In accordance with their contention, McClure and McCarty record their radiographic findings in a series of cases all of which exhibited tophi, and from which sodium urate crystals were isolated. Now, in all these cases the focal areas of diminished density, generally held to be peculiar to gout, were present; but they add that “similar changes were present in two other cases which were clinically gout, but in which no tophi were demonstrated.” Also “in another case without tophi, but which was clinically gout, the focal areas of decreased bony density were not found.”
In addition, they examined the skiagrams of 100 cases of chronic arthritis which “had not been diagnosed clinically as gout.” In thirteen of the examples “the focal areas of decreased density, the so-called gouty bony changes, were found, and were fully as well defined as in the cases of true gout.”
Judging from the skiagraphic appearances, there seemed no reason to suppose that the factors responsible for the production of these rarefied areas were in any way different from those at work in true gout.
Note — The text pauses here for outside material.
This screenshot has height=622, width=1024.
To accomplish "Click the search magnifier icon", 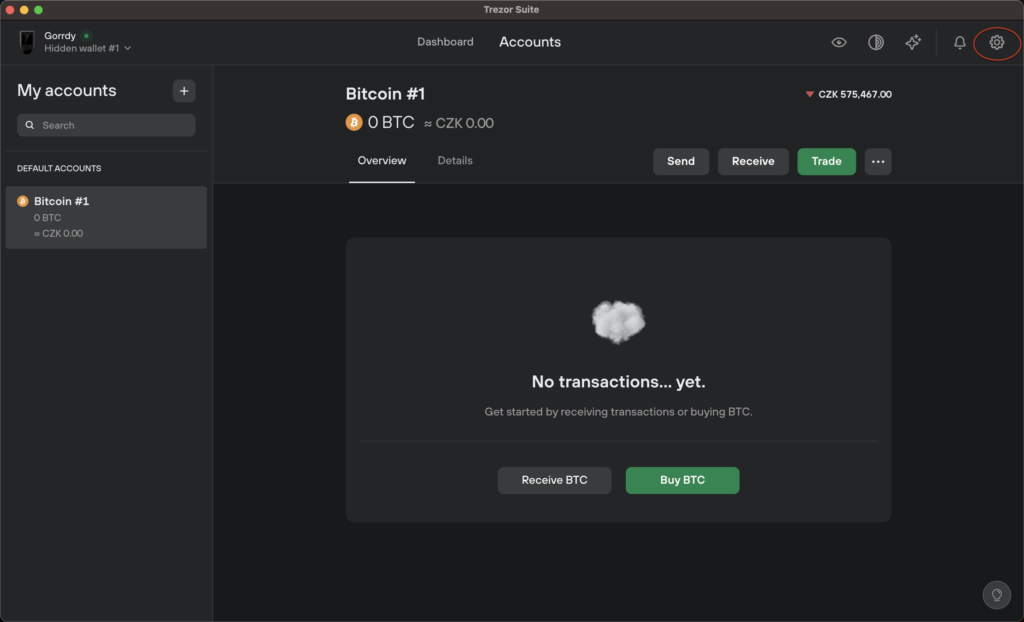I will coord(30,125).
Now, most authorities have claimed that the bony changes were due to uratic deposits in the bones; but it is at least possible that their origin may be otherwise explained.
Thus Nichols and Richardson have shown that, given focal absorption of lime salts, changes apparently identical with those currently attributed to the presence of tophi may result. These same, though they may not be demonstrable either macroscopically or microscopically, are detectable by X-rays.
Such foci of absorption, viz., areas of decreased density, frequently are located in regions subjected to pressure. Thus they may occur at the inner surfaces of the heads of the first metatarsal bones, or they may form underneath large tophaceous deposits in the soft tissues.
Now, Strangeways has shown that it is impossible by radiography to detect tophi in bones. Accordingly we have at present no means of deciding in any given case whether the localised transparent areas in the bones are due to tophi or to focal absorption of lime salts. If we are to cling to the conception that they are due to tophi, then it is clear that tophi in the bones are more common than is currently suspected, and that, ergo, the frequency of gouty arthritis is underestimated. For these transparent foci in bones, according to McClure and McCarty, occur in from 10 to 12 per cent. of cases of chronic arthritis “which clinically are not gout.”
Yet these authorities hold that, despite the fact that they occur in cases of non-gouty arthritides, they have some diagnostic significance. For, taking the work of other observers in conjunction with their own observations, they come to the following conclusions:—
(1) The focal areas of decreased density, heretofore considered as peculiar to gout, are rarely absent in that disease.
(2) Their absence would be some evidence against the existence of gout in a given case.
(3) On the other hand, their presence is no more than suggestive of gout, since they are found in from 10 to 12 per cent. of cases which clinically are not gout.